= Katherine Palmer (abbess) =

16th-century abbess

Katherine Palmer (died 15 December 1576) was abbess of Syon Abbey during its peregrination in the Netherlands. She was responsible for preserving the only English religious community to continue unbroken through the Reformation.

==Life==

Katherine was the younger daughter of Edward and Alice Palmer of Angmering, Sussex, and sister of John, Henry, and Thomas Palmer.

She was a nun in the Bridgettine order at Syon Abbey when it was suppressed in 1539 during the Dissolution of the Monasteries ordered by King Henry VIII as part of the Reformation.

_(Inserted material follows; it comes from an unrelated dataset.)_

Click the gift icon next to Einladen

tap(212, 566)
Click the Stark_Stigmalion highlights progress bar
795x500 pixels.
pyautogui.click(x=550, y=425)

She was granted an annual pension of £6. In 1551, she and nine other members of her order travelled to Termonde, where she supervised an English convent on the grounds of Klooster Maria Troon.

During a short-lived return to England between 1566 and 1569, Palmer and twenty-four others were re-established at Syon Abbey by Cardinal Pole through a charter granted on 1 March 1557. Palmer was elected abbess on 31 July 1557 as the choice of Mary I. On the accession of Elizabeth I, the community was re-dissolved, and Palmer led them back to Maria Troon.

Palmer led the community between several locations in Zurich, Antwerp, and Mechelen in the face of Calvinist pressure, including a break-in by Calvinists a month before her death on 15 December 1576.

== Continuity of the order ==
On 8 May 1564, Palmer had Pope Pius IV recognise the continuity of her community from the initial foundation of Syon Abbey in 1415. This meant that Syon Abbey continued to exist as the same establishment through its subsequent peregrinations and retained access to all privileges that it had been granted since its foundation. The order did not return to England until 1861 and finally closed in 2011.